It's not like I've been doing a lot of gaming. I played in a Call of Cthulhu campaign which was a run through the classic Masks of Nyarlathotep adventure/campaign. That was fun, with many gasoline explosions, dynamite explosions, 'splosions, 'splosions, 'splosions. Soon, I'll be playing in a Chronicles of Darkness game, as a high school history teacher who has a yearning for adventure and a burning desire to prove to herself that the paranormal exists. I have a couple of games I want to run in various states of preparation, but lacking a group or venue to play them with or in. I keep considering getting and learning Foundry VTT for GURPS, but that is both a fair amount of money and a serious commitment of time; not even to mention that I have other games than GURPS I'd like to run as well. Perhaps I'll just give up on the idea of using maps and automated tools over the internet and play on Discord, or maybe vanilla Roll20. We had plenty of technical problems getting just the Roll20 videoconferencing feature to work reliably, though.

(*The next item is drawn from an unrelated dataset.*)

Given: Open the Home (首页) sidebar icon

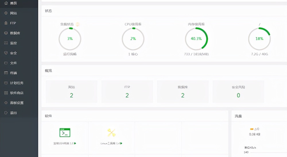Looking at the screenshot, I should 6,3.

Now there's the whole OGL 1.1 kerfluffle going on. In the end, I think it's probably for the best that people are giving up on it. Now, we can openly speak of Mind Flayers and Umber Hulks again, no longer constrained by the terms of a peace treaty that WotC offered to settle the T$R/They Sue Regularly wars of the '90s. It seems that they want to return to those days, which they should already know they are doomed to lose. You can't copyright procedures or rules. And good luck telling computer game publishers that you're trademarking "hit points" or "levels". Those ships have long sailed into the public domain. People not even involved with WotC have gotten nervous, but there's no way to revoke a contract that you aren't any party to, so WotC has no say in what happens with other companies that chose to use the same or similar language in their own contracts. Cepheus Engine remains safe, as far as I understand it (though I am not, myself, a lawyer). Still, people should probably switch to a better Open License, like CC BY 4.0.

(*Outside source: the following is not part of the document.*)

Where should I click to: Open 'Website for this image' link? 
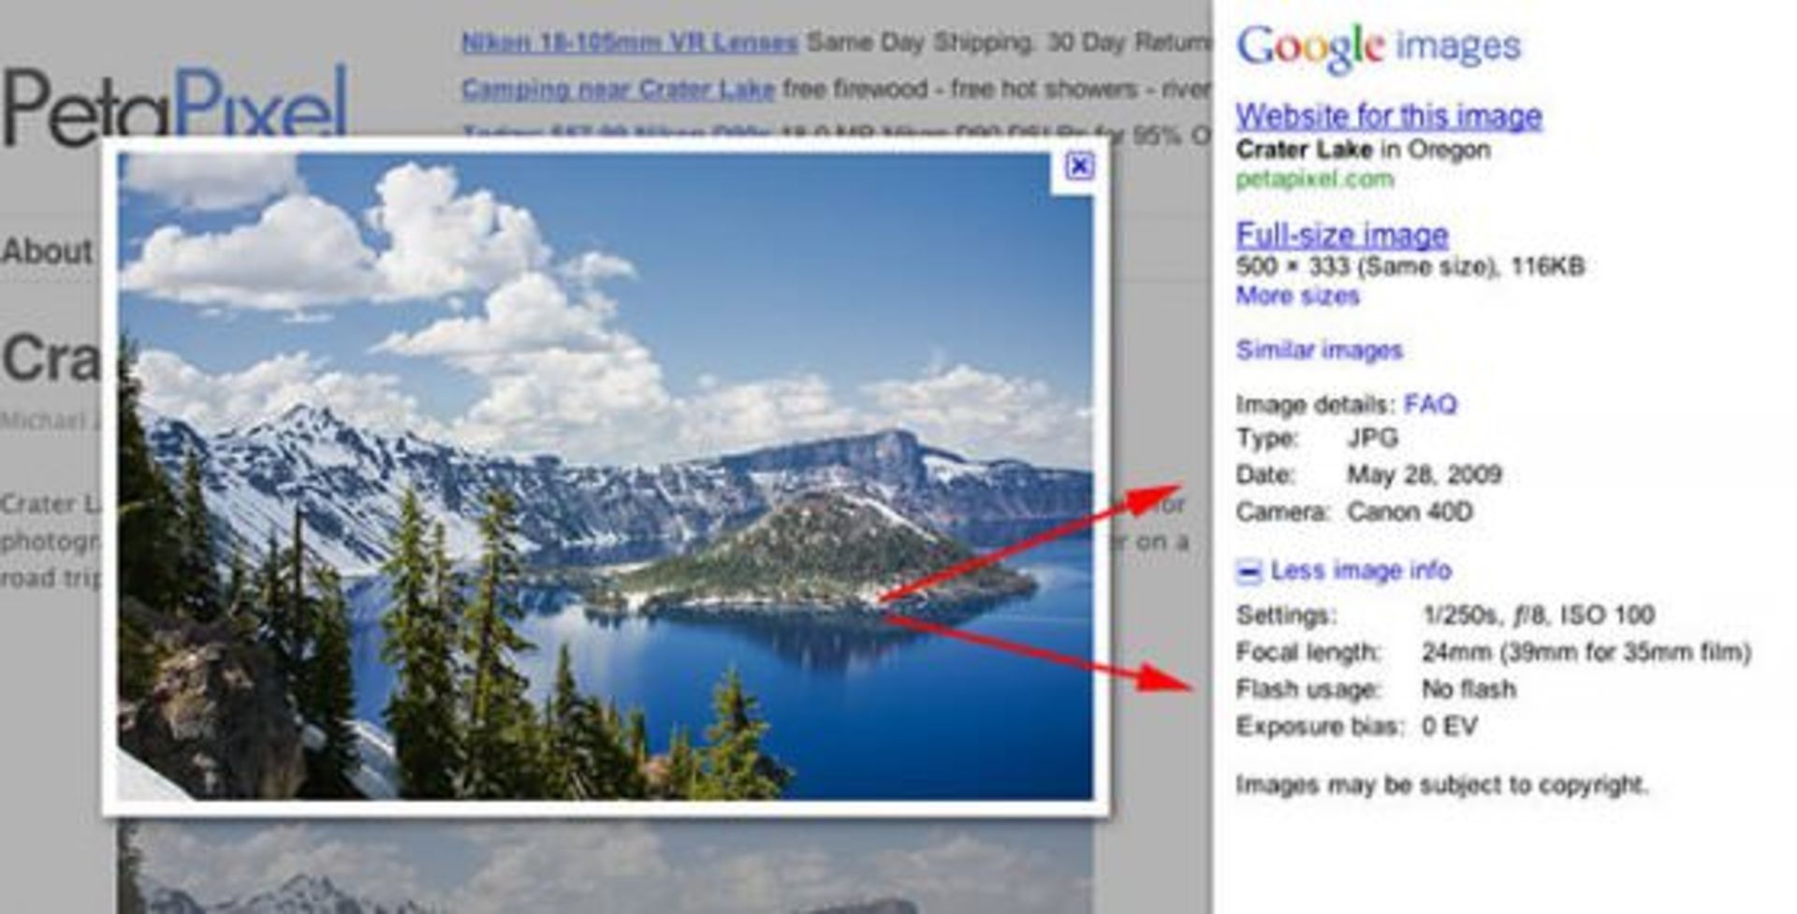[x=1388, y=116]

I've spent time watching anime this past year. Such a fount of creativity, much more so than the really constrained and conventional shows on regular or even streaming TV of the US and UK and related regions. My top five of the last year were Bibliophile PrincessSPY×FAMILYMobile Suit Gundam: The Witch from Mercury, SHADOWS HOUSE (second season), and MADE IN ABYSS: The Golden City of the Scorching Sun. MADE IN ABYSS, particularly, is quite amazing fantasy that I can't recommend highly enough, and the anime so far consists of a first season, a movie that serves as a connection between the first and second seasons, and of course the second season, subtitled "The Golden City of the Scorching Sun". There is also a manga, which is the source material. I'd also recommend Requiem of the Rose King, which is loosely adapted from Shakespeare's Richard III with much added queer romance, and Urusei Yatsura, a remake of the '80s sitcom that gave rise to Teenagers from Outer Space and so served as a brilliant launch pad for Mike Pondsmith's career (not to mention, the creator, Rumiko Takahashi, has a tendency to create series after series that would each constitute the highlight of an entire career for anyone else). Speaking of Mike Pondsmith, Cyberpunk: Edgerunners is also a great bit of anime from the last year. Includes one of my favorite voice actors, Aoi Yuki, if you watch the Japanese dialogue version.

This season of anime has a lot of interest for me, so much that, for the first time in years, I'm probably not going to be able to watch every series that caught my eye. Aoi Yuki has a role in Spy Classroom, which has resemblances to Princess Principal and perhaps Assassination Classroom, the Urusei Yatsura remake is ongoing, The Magical Revolution of the Reincarnated Princess and the Genius Young Lady had a remarkable opening episode, In/Spectre is finally getting its second season, Chillin' in My 30s After Getting Fired from the Demon King's Army was recommended to me by someone who knew I liked Banished from the Hero's Party, I Decided to Live a Quiet Life in the Countryside (please do not fault me for these unwieldy, overdescriptive titles, they are currently fashionable in Japanese fiction) so I'm giving that a go, NieR:Automata Ver1.1a sounds interesting, and there are no less than three new fantasy series that caught my attention, Giant Beasts of Ars, Kaina of the Great Snow Sea, and The Fire Hunter.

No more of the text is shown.